Black Santas and Illuminated Menorahs

Martin Thielen

Christmas 2020 finds America deeply divided in many ways, including politically, racially, and even religiously. And yet stories of Christmas love, hope, peace, and joy still abound. For example, a few days ago, I came upon an inspiring story out of Little Rock, Arkansas.

A black family put up Christmas decorations in their front yard, including a large, inflatable black Santa. A few days later they received a letter from “Santa Claus.” It began, “Please remove your negro Santa Claus yard decoration. I am a white man and have been for the past 600 years.” It ended, “Obviously, your values are not that of our area, and maybe you should move to a neighborhood out east with the rest of your kind.”

The family shared that devasting experience on Facebook. Soon afterwards, an amazing thing occurred. Blank Santas began popping up in front yards throughout their subdivision. In response, the father of the black family said, “The outpouring of love, support, and unity that we’re seeing from the community has just been incredible. At the end of the day, what was meant for evil was flipped for good. We are showing that we are truly better together and united as one.”

That incident in Little Rock, Arkansas, reminded me of a similar story that occurred decades earlier in a quiet suburban neighborhood in Pennsylvania. Almost all of the families in that community were Christians. However, one family in the neighborhood was Jewish. Christmas season was rapidly approaching, and the entire neighborhood sparkled with Christmas decorations.

However, the decorations at the Jewish family’s home looked different. Instead of Christmas trees and lights, the Jewish home featured a large illuminated menorah in their front window. A Jewish menorah, of course, represents the Jewish holiday of Hanukkah, which falls at about the same time as Christmas. In many ways the menorah, like the star of David, is a universal symbol of Judaism.

A few days before Christmas, at five o’clock one morning, the Jewish family awoke to the sound of shattering glass. The family ran downstairs and saw that their front window had been broken. Their illuminated menorah lay on the floor, beaten to pieces. The attack was a horrible assault on this Jewish family and on their religion. The pain of the assault was compounded even more by the fact that their grandparents had died in the concentration camps of Nazi Germany during World War II.

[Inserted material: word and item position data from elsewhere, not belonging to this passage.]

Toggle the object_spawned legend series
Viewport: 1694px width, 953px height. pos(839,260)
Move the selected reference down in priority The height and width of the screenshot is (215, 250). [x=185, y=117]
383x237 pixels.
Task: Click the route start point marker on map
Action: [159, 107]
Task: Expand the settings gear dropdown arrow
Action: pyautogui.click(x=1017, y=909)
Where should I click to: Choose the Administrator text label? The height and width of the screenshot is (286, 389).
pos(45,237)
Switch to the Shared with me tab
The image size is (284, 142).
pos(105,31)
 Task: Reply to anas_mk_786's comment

The husband immediately began to clean up the mess and had the window replaced. It took all morning to get everything finished. During the day word spread throughout the neighborhood about what happened. Many neighbors came by and told this family how sorry they were that this awful thing had occurred in their neighborhood.

Later that afternoon the Jewish family left their home to visit relatives. They did not know that behind the scenes, their Christian neighbors were hard at work, trying to redeem this horrible event. That night, when the Jewish family returned from visiting their relatives, they were met by an extraordinary sight. On the front window of nearly every home in their neighborhood hung a large illuminated menorah.